At a public forum with the Commission for Public Safety and Accountability last week, Chicago Police Supt. Larry Snelling said, “What we’re doing right now is making the best we can with the number of officers we have.”
Snelling added, “We’re down. We’re down almost 2,000 officers.
The latest from the OIG is the response to the “Chicago Police Department’s Preparedness for Mass Gatherings,” which is a critical review of the department’s misguided response to the George Floyd protests and riots in 2020.
The new report warns that while some improvements have been made since 2020, major concerns remain.
Concerns following the 2020 violent riots indicated that the CPD was “ill-equipped and unprepared to respond to the scale of protests and riots in urban areas.”
Furthermore, the OIG identified “failures in intelligence assessment, major event planning, communications and field operations, administrative systems, and, most importantly, on the part of CPD’s senior leadership.”
The February 2021 OIG report presented the following findings regarding CPD’s operational failures and deficiencies specifically in response to protests and riots:
- Violations in the mass arrest process resulted in CPD’s failure to arrest some offenders, the release of some detainees without charge, and risks to the safety of officers and detainees.
- During these events, the CPD did not fulfill its duty to report to the force and did not provide clear and consistent guidance to officers regarding their duty to report.

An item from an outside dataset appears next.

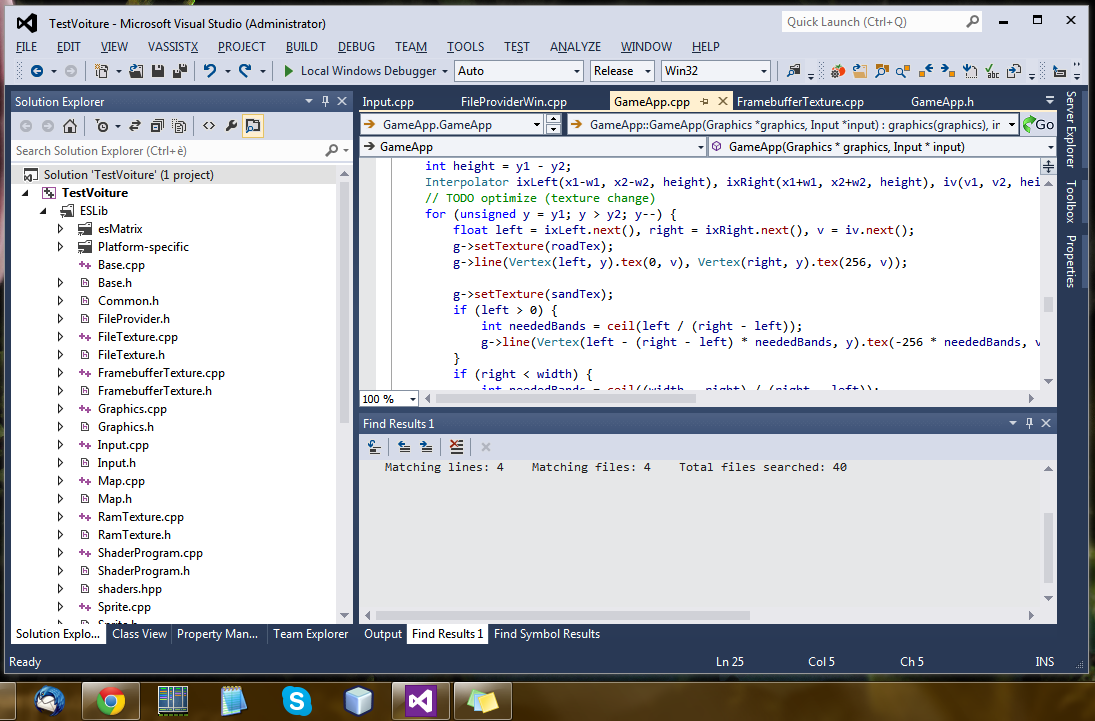Toggle auto-hide pin on Find Results panel

tap(1030, 424)
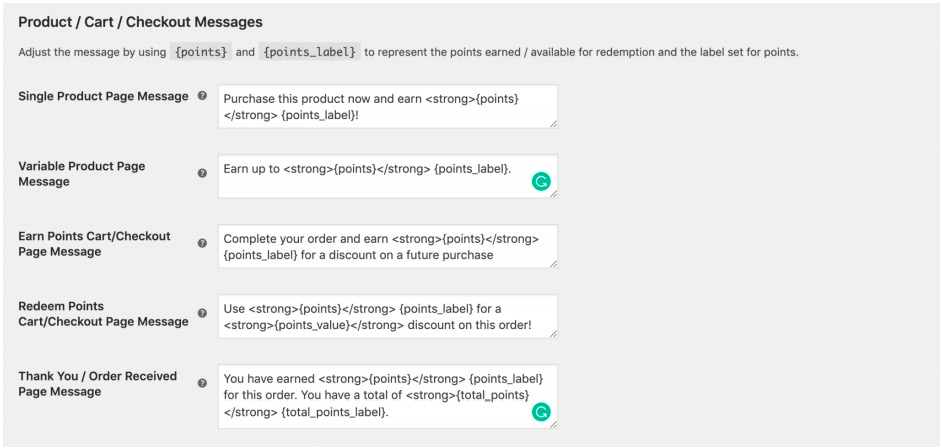Focus the Single Product Page Message text area
Screen dimensions: 941x448
pos(387,106)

- The CPD’s operational response to protests and riots and gaps in relevant policies undermined accountability processes from the outset.
Furthermore, “The department recognizes the lack of planning documents, the lack of necessary equipment, and inadequate notification of day-by-day cancellations as areas for improvement. The department is committed to creating: a plan that categorizes responses in different levels of severity and protects retail corridors , a revised Emergency Mobilization Plan, and related training exercises to ensure smooth execution.
The new report warned that new police crowd control tactics, however, could lead to “escalating tensions” and constitutional violations against legitimate protesters.
The Chicago Tribune reported:
The report says some urban training materials related to crowd response rely on old theories from the 1960s and 1990s that hold that crowds have a tendency to affect individuals negatively and can lead to conflict or criminal behavior. Such beliefs – along with the assumption that bad actors are present – could risk “inducing or enhancing” CPD responses, the report said. More recent theories caution that the police response may cause the crowd to act more resistant and disorderly.
CPD guidelines also “continue to allow the use of OC spray on passive resistors in mass gathering settings,” he said, while other departments, like Philadelphia, “have clear guidance” that pepper spray “shall not be used” in First. Amendments gather against “passive resistors.”
The department’s policy is also less specific about when the department can use the corralling tactic sometimes known as kettling, Witzburg said. “No one said it was banned, nor did they give any indication of when it would be allowed,” he said.
Radical pro-Hamas protesters have vowed to disrupt the meeting.